Saturday is parkrun day!!  This was a special run though as it was the first in my shiny new 50 club T-shirt!!  Sarah and I were going away for the weekend so I ran in Winchester before heading off.  I got down to River Park just before 8:45 which didn't leave me long to warm up.  After chatting with the run team I was left with even less time to warm up so I started the run a little on the cold side.  Not wanting to risk further injury I took the first lap fairly easily.  With some overnight rain the course had become a little slippy in places and the tree line on the far side of the course had to be navigated with some care, which naturally made lap times slightly slower.  I picked the pace up a little on the second lap and started passing a few runners, which is always a shot in the arm!  On the last lap I pushed the pace again.  I had a 100 Marathon Club member in my sights and decided to try and take him before the finish.  He made me work hard for it but I managed to take him at the 200m to go sign.  A strong sprint finish saw me finish in 24:30 and 95th place.  No way near my fastest but a very pleasing run!!  

Sunday and Sarah and I were staying in the Cotswolds in a beautiful town called Bourton-on-the-Water (known as the Venice of the Cotswolds due to the 5 bridges that cross the river in town).  I aimed to get 10 miles in before the breakfast shut at the hotel. The clocks had gone back the night before so rising early was not an issue and I was out on the roads before 7am.  I had had a quick look at Google maps and picked out a loop of what looked like roughly 10 miles.  

I ran through the centre of town, criss crossing the bridges and stopping for a few pictures before the tourists descended.  I then headed out of town along the river.  I turned off of the main road and started heading towards a small village called Clapton on the Hill.  The road wound through some lovely British countryside before turning uphill.  A mile of climbing and some 440ft of elevation later and I reached the village.  From here the route went along the ridgeway that overlooks Bourton-on-the-Water.  I stopped for a number of photos before the road started heading downhill towards the town.  This was a nice section of downhill where I managed to up the pace and reduce the effort.  Before realising it I was back in the centre of town, however I had only covered 7 miles (my guesstimating was a bit out), so I ran a few laps of the town to get the distance up to 10 miles before heading back to my hotel. 














Summary


I was pleased overall with the week's training.  I was slightly shorter on Tuesday and Wednesday but longer on Monday, Thursday and Friday.  I recovered well after the longer runs but felt that the higher paces were a struggle. I was hoping to put in either a hill or interval session but for one reason or another this didn't happen.  

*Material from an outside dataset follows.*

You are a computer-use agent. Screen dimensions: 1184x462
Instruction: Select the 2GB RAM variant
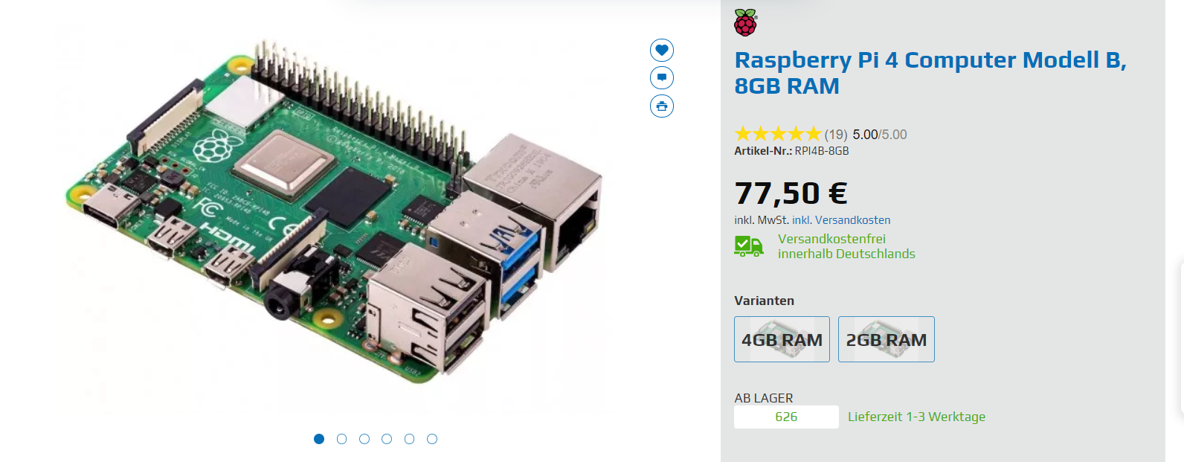click(x=887, y=339)
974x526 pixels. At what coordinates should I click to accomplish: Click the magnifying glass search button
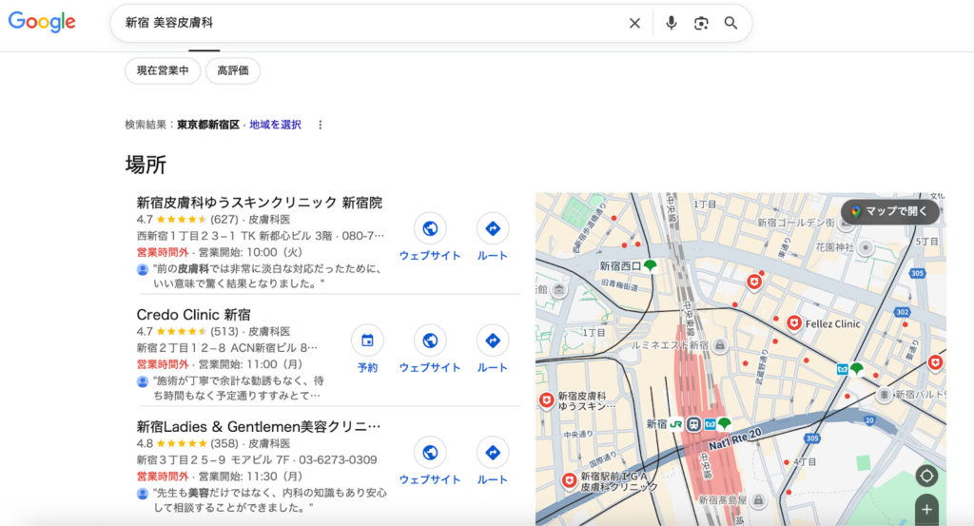[731, 23]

Here is my summary of the week. 


MON TUE WED THU FRI SAT SUN Total
Target 4.5 9.0 4.5 6.0 4.5 3.1 10.0 41.6
Actual 4.73 8.60 4.46 7.29 4.83 3.09 10.03 43.03
Time 42:43 1:11:59 37:59 1:07:06 47:20 24:30 1:31:39 6:23:16
Pace (Min/Mile) 9:01 8:22 8:31 9:12 9:48 7:55 9:08 8:54

So far in October I have run nearly 125 miles in 20 sessions.  That is just over 19 hours of running!!

Next week

So next week's training plan is very similar to week 4s.  It sees the Tuesday night run back up at the full 10 mile distance and sees Sunday's long run up to half marathon distance.  It also sees the Interval session back on the Wednesday.  

MON TUE WED THU FRI SAT SUN
26-Oct 4.5 10.0 4.5 6.0 4.5 3.1 13.1


In next weeks blog I will talk a bit about interval and hill sessions what I get out of them and how much they hurt!!